The 6-3 Lillard has played like the leading Rookie of the Year candidate since leaving Weber State and being drafted sixth overall by the Blazers last June. The quick and versatile point guard is averaging 18.1 points, 6.5 assists (vs. 3.0 turnovers) and 3.3 rebounds a game during his first NBA campaign.

"I'm surprised at how smart he is for a young point guard, understanding who he is in this league and playing his game from college to where he is in this league and that transition … not taking long," Corbin said. "He's a really good player."

Having an All-Star big man like Aldridge (20.7 ppg, 8.9 rpg) to play off of only makes Lillard tougher to contain. Corbin said they "embrace each other" to the Blazers' benefit.

"When both of those guys are going, they have a great chance of winning," Corbin said. "Those two are very talented guys. The more they play together, the better they'll be together."

Corbin has known about Lillard for years.

Not only did the point guard tear it up with the Wildcats and catch NBA front-offices' attention, but Lillard also used to play pick-up hoops with the Jazz coach's son, 2011 Mr. Basketball Tyrell Corbin of West High.

"We talked about it together how talented he was and (former Jazzman/current Blazer) Ronnie Price was always a big fan of his, going up to play against him in the summer," Corbin added. "He's a talent. He can really score the ball."

The Jazz will try to force Lillard, a 42 percent shooter, to stay outside and deny him driving and dishing opportunities.

Try, at least.

They know that will be a tough task even against this 22-year-old who's just 45 games into his professional career. Despite that, Corbin considers Lillard "one of the top guards in the league."
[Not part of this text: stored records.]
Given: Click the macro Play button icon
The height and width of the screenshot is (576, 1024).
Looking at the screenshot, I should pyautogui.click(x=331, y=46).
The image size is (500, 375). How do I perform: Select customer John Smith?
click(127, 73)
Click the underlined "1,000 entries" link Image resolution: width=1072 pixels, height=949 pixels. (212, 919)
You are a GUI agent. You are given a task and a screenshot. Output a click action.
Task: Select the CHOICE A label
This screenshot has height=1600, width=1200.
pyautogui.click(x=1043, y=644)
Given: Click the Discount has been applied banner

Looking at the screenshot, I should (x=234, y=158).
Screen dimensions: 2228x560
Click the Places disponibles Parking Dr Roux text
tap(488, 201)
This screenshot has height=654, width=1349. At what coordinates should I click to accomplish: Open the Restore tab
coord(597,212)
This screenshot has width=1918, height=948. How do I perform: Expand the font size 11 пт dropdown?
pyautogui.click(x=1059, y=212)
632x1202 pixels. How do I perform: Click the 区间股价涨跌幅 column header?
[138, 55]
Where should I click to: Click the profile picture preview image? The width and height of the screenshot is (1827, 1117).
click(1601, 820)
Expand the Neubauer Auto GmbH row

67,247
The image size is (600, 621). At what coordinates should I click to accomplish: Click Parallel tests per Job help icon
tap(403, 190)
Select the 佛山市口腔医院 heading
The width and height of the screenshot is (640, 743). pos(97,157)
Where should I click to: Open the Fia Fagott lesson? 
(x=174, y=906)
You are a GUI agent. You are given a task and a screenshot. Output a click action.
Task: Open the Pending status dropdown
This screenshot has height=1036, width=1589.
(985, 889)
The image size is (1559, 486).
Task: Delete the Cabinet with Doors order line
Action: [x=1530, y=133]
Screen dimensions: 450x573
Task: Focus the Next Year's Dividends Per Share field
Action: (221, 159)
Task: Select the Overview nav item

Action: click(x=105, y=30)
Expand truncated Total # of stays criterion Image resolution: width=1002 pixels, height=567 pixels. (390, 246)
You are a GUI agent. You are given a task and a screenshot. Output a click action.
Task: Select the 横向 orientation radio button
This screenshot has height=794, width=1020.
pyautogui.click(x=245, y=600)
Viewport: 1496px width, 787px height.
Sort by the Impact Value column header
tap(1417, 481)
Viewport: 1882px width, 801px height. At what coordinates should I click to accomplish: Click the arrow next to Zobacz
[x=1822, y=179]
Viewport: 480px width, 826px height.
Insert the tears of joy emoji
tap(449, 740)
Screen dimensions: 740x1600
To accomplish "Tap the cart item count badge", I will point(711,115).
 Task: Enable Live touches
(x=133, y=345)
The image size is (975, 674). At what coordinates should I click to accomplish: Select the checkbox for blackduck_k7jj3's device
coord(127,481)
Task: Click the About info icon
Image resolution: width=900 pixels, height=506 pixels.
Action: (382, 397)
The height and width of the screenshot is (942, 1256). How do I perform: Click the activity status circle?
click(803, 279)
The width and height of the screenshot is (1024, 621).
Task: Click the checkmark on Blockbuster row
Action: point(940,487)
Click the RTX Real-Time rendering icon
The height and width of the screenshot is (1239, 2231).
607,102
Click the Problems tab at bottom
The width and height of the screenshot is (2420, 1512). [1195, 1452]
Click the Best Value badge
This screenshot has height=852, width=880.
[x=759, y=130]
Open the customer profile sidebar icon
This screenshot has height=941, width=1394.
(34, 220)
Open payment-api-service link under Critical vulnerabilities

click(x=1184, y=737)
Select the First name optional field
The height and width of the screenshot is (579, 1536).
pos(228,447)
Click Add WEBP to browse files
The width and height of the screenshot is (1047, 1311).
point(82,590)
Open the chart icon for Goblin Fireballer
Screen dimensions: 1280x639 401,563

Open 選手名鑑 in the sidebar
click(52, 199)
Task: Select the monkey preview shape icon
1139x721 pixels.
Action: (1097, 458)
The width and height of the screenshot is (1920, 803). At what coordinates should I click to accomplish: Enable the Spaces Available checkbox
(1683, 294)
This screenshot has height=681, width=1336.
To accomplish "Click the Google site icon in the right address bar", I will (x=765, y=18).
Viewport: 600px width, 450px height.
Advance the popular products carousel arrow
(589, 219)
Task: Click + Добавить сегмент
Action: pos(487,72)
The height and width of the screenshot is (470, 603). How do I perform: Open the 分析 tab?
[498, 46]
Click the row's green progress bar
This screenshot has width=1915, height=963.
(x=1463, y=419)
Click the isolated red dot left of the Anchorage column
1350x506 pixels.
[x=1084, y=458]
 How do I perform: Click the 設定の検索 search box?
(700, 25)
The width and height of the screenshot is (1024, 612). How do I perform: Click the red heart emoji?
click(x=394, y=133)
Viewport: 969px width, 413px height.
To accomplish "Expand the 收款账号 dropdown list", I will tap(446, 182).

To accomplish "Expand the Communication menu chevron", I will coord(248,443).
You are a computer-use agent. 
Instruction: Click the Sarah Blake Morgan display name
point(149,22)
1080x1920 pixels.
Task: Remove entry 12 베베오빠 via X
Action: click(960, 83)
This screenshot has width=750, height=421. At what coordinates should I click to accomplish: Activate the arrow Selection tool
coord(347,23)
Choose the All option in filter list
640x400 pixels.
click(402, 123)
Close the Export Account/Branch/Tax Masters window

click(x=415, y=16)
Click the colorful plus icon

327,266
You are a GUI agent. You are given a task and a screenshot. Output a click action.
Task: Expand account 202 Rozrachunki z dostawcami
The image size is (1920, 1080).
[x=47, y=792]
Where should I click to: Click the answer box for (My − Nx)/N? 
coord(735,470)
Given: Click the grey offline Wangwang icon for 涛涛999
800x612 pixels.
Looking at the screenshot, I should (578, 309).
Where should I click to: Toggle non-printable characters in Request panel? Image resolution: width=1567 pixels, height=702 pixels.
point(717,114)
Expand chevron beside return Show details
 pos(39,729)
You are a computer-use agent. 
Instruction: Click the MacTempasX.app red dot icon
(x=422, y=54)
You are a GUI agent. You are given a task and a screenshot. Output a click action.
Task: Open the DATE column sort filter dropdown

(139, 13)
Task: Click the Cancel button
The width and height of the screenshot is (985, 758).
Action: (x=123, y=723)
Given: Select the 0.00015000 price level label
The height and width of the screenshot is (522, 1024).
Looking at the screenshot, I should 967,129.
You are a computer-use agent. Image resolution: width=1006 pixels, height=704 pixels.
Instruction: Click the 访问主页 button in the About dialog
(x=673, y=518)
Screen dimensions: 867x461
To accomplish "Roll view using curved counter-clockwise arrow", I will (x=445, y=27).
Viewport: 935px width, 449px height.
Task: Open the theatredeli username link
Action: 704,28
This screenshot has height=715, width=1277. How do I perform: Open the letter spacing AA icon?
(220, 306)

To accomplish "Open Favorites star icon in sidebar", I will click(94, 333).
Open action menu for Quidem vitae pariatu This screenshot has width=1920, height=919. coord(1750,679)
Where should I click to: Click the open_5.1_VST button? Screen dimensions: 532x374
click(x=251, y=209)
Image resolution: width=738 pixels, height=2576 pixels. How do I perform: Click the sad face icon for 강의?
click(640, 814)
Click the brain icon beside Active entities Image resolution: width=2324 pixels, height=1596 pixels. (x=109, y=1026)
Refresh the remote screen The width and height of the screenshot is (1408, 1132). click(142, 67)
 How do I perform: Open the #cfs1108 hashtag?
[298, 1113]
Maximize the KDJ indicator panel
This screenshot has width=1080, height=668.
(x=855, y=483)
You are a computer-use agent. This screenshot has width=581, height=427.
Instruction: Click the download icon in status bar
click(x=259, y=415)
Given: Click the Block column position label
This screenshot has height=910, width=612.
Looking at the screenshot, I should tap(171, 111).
The thought brought a smile to Corbin's face.

"I'm happy for the kid. I'm happy for Weber State to (receive) recruiting help that they will get to have a guy like him to do well (in the NBA)," he said. "He's certainly shown himself well in this league."

Jazz starting guard Jamaal Tinsley knows he'll have a challenge keeping up with the young speedster. Lillard scored 21 points and dished out eight assists in a preseason win for his team at Portland. Two nights later in Utah, however, he struggled while hitting 4 of 14 shots for 12 points in a loss to the Jazz at ESA. But Lillard is more polished as a pro than he was in the preseason.

"Good. Real talented point guard, a scoring point guard," Tinsley said, while describing Lillard. "Passing the ball, getting everybody involved, just having good chemistry in leading the team."

Foye credited Lillard's Weber State career for helping him develop maturity and leadership skills that are paying off.

"I think that has something to do with playing four years in college, but he's a really good player," Foye said. "As a team, as a unit, we understand what he can do."

After the next two nights are over, they'll understand even more.